The company is taking a step toward confronting the widely reported problem of “revenge porn,” when an ex-partner or hackers maliciously post a person’s private (or surreptitously taken) photos online; and “sextortion,” which involves forcing people to pay to have the images removed.

The announcement comes days after California Attorney General Kamala Harris announced a guilty plea in the case against a hacker accused of profiting from the theft of “private and intimate” photos. Earlier this year, a San Diego Web developer was convicted of multiple counts of identity theft and extortion and sentenced to a jail term for posting pictures and then charging women up to $350 to have the pictures removed.

Says Amit Singhal, head of Google Search, in a blog post Friday:

“Our philosophy has always been that Search should reflect the whole Web.
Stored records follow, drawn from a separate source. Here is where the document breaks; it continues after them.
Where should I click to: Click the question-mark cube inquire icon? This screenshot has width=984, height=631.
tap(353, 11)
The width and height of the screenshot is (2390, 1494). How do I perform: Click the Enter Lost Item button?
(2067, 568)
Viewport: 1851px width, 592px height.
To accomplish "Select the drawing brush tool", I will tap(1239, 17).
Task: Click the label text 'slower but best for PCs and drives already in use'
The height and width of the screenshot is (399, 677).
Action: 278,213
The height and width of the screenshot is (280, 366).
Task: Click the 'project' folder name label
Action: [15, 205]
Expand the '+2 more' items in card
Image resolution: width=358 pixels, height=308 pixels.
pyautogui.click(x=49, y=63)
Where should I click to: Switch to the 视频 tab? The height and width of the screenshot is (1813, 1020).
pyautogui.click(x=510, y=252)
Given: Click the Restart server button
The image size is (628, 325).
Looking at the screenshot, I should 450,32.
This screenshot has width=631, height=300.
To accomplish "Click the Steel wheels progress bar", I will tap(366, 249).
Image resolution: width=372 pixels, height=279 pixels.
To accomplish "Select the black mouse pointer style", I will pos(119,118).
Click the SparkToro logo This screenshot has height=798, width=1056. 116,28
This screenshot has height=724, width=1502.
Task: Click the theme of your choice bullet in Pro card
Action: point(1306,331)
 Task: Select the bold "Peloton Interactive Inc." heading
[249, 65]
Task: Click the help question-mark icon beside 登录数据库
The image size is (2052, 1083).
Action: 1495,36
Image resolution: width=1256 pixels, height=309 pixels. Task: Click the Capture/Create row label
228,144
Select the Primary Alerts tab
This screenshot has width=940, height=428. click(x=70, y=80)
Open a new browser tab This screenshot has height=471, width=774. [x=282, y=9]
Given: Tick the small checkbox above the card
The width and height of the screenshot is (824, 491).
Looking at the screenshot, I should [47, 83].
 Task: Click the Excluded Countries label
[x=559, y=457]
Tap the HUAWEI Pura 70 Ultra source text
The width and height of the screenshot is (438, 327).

But revenge porn images are intensely personal and emotionally damaging, and serve only to degrade the victims — predominantly women. So going forward, we’ll honor requests from people to remove nude or sexually explicit images shared without their consent from Google Search results. This is a narrow and limited policy, similar to how we treat removal requests for other highly sensitive personal information, such as bank account numbers and signatures, that may surface in our search results.”

The company will put up a Web form in the coming weeks to submit the requests, he said. “We know this won’t solve the problem of revenge porn — we aren’t able, of course, to remove these images from the websites themselves — but we hope that honoring people’s requests to remove such imagery from our search results can help,” Singhal wrote.